А в следующий миг Аля вышла из тени дома на солнечный свет – и вдруг вспыхнула как феникс.
Засияли золотом темные волосы. Солнечный свет окатил стройную фигурку с головы до ног, очертил контуры тонкой руки… ничего не видел Леонид красивее, чем эта тонкая рука, поправляющая небрежно прядь волос. Полуоборот, Аля взмахивает рукой, посылая дочери воздушный поцелуй – и разворачивается к арке. Идеально прямая спина, темные джинсы отблескивают искорками от солнца, короткая куртка высверкивает пряжками – и она исчезает за углом. А Леонид остается сидеть, растерянный и ошалевший. И понимает, что пропал. Что уже не сможет забыть, разлюбить, развернуться и уйти… нет, никогда не сможет.
Быть вместе?
Нереально.
Она – мать Юлии.
Она – человек.
Она любит другого…
И это, последнее, было самым мучительным.

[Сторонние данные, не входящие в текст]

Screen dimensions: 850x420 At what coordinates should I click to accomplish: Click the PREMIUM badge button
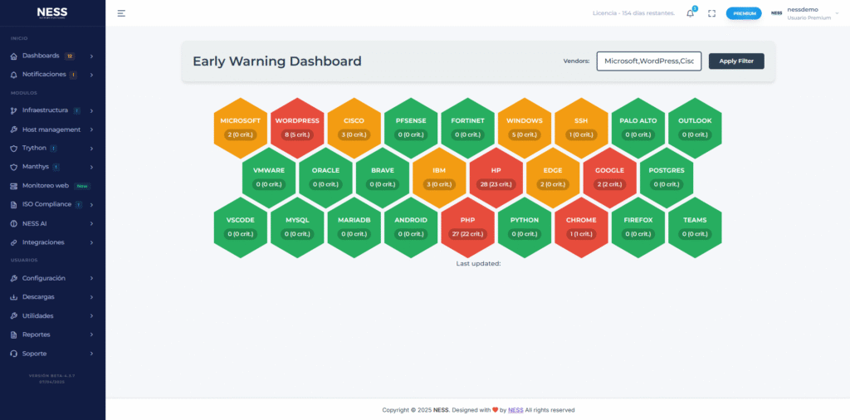click(x=743, y=13)

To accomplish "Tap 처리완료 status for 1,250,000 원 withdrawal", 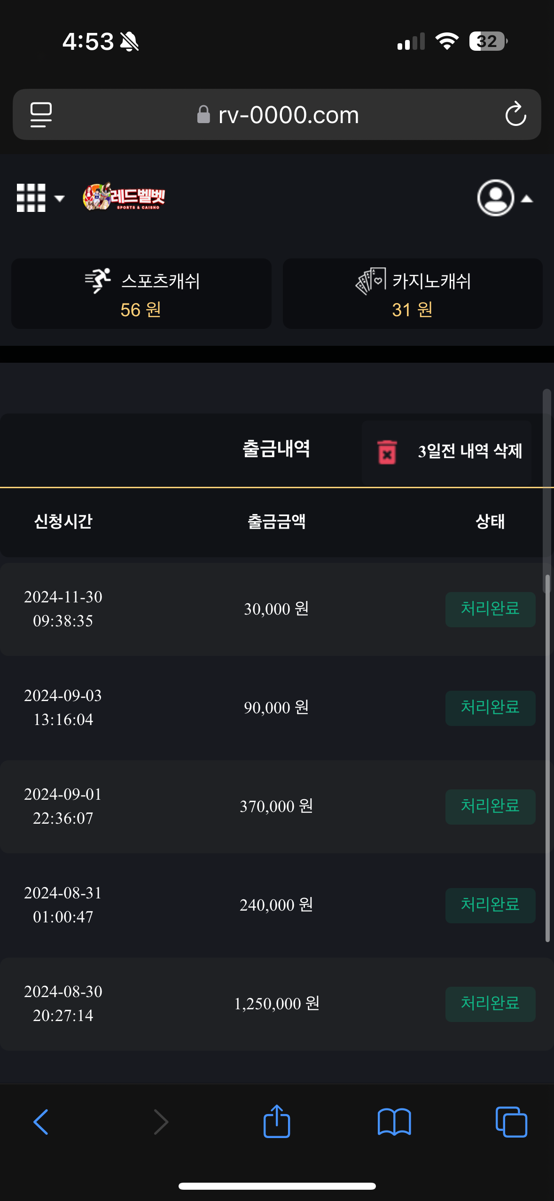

Он ведь знал историю Юлиной семьи. И понимал, что любовь между Алей и Константином – реальна. Он видел, как они шли куда-то вместе. Аля вся светилась и сияла. Константин улыбался ей, нежно и удивительно беззащитно, а Леонид чувствовал себя так, словно ему в сердце вонзались острые осколки стекла. Или это его сердце разбивалось на осколки?
Она. Любит. Другого.
И ничего ты тут не поделаешь. Хоть в лепешку расшибись.
Ей-ей, в то время Леонид начал хорошо понимать хозяина, который бесился от Юлиных выходок. Но и Юлю…
Сердцу не прикажешь. Его не заставишь полюбить или разлюбить. Не получится. Ты над ним не властен. Ты можешь свет во тьме зажечь и гору разрубить, только сердцу не прикажешь, только сердцу не прикажешь, человеческому сердцу не прикажешь полюбить…
Старая песня преследовала Леонида с навязчивостью шизофрении. А толку-то?
Ноль.
Он справился с собой, как и всегда.
Никто ничего не замечал. Юля поняла, но она – это другое. Как и Мечислав. Этим двоим было видно многое, чего не видели остальные. А сам Леонид был, как и всегда, спокоен и сдержан.
И только иногда позволял себе приехать – и посидеть под окнами. Посмотреть… хотя бы раз в неделю увидеть свою любовь.
Вот и сегодня, с утра…
Он бы даже во двор не заехал. Не стоило травить душу лишний раз. Постоял бы и уехал.
Но когда из-под арки донеслись крики, шум и выстрелы…
Волосы на загривке у оборотня встали дыбом. Он выдернул из тайника под сиденьем автомобиля надежного «стечкина» с серебряными пулями, так, на всякий случай, и принялся красться по направлению к арке, на ходу частично трансформируясь в боевую форму.
Появились клыки, лицо приобрело черты сходства со звериной мордой, волосы порыжели, на пальцах блеснули когти – лишь бы не мешали стрелять…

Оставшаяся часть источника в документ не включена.